Increasing Competition between Jobbers and Retailers
Today, with so consolidations and M & A ; As in the Indian drug industry, the figure of stockists for each company has increased. So, two stockists from the same company vie against each other. Retailers, feeling the state of affairs, prolong the recognition period and inquire for more price reductions. All this affects the sustainability of stockists
International Competitiveness and Cold-Chain Management
Indian drug companies are viing to provide drugs to the universe market. A sophisticated cold-chain engineering will be required to accomplish this end. This is indispensable if they are to retain merchandise quality during cargo. Companies like Eli Lilly in India have initiated their ain vehicles equipped with cold-chain systems. Other companies such as World Courier have developed cold-chain direction equipments to assist drug companies maintain the cold concatenation.
The HealthyUS- MegaIndia Joint venture
The MegaIndia Joint venture, which is all set to come in the drug distribution concern, is puting up a joint venture with US drug distribution giant, the $ 80-billion HealthyUS Inc.
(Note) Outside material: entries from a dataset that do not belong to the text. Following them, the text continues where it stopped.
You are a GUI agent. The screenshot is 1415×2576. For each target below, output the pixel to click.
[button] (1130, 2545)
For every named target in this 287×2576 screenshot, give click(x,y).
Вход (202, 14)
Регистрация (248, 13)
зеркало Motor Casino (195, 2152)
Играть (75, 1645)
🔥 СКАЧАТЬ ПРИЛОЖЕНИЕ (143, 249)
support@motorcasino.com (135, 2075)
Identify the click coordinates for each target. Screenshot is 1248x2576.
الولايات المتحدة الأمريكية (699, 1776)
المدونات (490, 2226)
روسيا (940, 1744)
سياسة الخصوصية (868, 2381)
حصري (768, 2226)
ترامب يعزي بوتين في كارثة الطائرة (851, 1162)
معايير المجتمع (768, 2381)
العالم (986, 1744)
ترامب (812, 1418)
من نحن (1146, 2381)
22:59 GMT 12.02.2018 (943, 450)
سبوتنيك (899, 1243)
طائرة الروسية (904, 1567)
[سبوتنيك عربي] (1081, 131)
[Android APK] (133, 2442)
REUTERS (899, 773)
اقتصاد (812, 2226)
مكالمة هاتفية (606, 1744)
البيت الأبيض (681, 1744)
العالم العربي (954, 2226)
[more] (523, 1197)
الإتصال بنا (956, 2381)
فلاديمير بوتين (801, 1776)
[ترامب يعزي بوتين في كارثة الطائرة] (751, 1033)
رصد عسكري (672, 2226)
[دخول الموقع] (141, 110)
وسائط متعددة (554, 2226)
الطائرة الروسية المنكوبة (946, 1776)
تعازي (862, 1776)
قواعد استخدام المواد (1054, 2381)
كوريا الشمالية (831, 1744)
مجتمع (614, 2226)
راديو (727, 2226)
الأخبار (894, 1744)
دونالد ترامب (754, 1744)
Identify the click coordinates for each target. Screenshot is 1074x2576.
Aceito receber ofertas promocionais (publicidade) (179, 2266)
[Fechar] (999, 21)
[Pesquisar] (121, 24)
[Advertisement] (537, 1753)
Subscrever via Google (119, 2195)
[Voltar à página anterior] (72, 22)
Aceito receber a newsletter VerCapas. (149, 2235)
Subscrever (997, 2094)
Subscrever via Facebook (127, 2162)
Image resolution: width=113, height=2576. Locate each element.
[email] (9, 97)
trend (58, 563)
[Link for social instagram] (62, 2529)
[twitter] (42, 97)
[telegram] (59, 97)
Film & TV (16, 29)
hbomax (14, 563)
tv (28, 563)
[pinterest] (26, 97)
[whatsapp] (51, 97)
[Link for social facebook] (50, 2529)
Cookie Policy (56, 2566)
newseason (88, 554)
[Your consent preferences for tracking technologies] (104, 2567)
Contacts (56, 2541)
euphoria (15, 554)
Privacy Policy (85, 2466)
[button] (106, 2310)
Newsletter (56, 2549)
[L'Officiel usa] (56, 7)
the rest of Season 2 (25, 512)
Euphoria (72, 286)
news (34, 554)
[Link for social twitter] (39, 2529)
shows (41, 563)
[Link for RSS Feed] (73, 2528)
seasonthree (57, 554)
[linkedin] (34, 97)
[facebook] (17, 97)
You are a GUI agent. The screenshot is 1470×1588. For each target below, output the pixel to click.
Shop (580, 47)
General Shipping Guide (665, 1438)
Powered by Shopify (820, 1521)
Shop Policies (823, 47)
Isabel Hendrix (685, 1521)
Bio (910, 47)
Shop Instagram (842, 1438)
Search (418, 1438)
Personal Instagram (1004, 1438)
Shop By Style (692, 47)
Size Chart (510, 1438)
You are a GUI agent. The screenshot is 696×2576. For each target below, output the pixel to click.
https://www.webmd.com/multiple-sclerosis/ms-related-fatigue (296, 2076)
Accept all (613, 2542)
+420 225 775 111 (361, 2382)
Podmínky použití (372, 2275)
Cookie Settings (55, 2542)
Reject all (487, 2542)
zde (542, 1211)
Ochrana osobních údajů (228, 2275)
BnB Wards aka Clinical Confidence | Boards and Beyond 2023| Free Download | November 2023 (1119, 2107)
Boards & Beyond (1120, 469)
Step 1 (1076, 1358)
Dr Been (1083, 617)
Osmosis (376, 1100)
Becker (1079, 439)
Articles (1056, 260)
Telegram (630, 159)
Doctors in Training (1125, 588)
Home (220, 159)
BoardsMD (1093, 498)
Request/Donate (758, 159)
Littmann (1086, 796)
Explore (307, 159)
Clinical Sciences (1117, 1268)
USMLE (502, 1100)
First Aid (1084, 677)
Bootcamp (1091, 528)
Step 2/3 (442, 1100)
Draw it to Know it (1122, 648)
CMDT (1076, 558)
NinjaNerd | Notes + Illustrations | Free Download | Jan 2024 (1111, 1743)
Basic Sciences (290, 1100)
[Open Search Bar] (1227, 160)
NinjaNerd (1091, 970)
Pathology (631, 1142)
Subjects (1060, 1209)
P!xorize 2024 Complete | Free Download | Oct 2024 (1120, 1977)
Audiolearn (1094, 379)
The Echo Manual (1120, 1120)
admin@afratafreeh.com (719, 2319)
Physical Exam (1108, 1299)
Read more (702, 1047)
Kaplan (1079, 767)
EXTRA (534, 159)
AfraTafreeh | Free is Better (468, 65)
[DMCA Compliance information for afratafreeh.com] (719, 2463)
HealthyUS will keep a bulk interest in the Joint Venture. The proposed JV, will inbound medical specialties from drug companies and provide them to retail merchants, pharmaceuticss and infirmaries, replacing the bing C & A ; F bureau system.
MegaIndia has a presence in the express logistics section through a 44 % interest in FastCarry Courier & A ; Cargo Ltd, another Indian company, which handles 10 million general cargos a month. MegaIndia is puting Rs 10,000 crore in this concern.
The MegaIndia group
TheA MegaIndia GroupA is aA big conglomerateA headed byA Mr. Vaibhav Mathur and is among India ‘s top concern houses, with US $ 81 billion market capital and net assets worth US $ 29 billion ; MegaIndia has a broad scope ofA merchandises and services. With a footmark covering over 20,000 towns and 4.5 hundred thousand small towns in India, the group has a client base of over 100 million ; the largest in India, The group is present into many sectors from Telecom to Power. The group has headquarters in Mumbai.
FastCarry Courier & A ; Cargo Ltd
FastCarry with 15,000 employees as its strength delivers more than 10,000 nothing countries, managing 10 million cargos every month. FastCarry serves over 250 international finishs excessively.
FastCarry is India ‘s Largest Domestic express logistic Network Company offering assorted customized services. FastCarry delivers to the remotest topographic points in India with the aid of about 4000 concern spouses spread across the geographical terrains of India.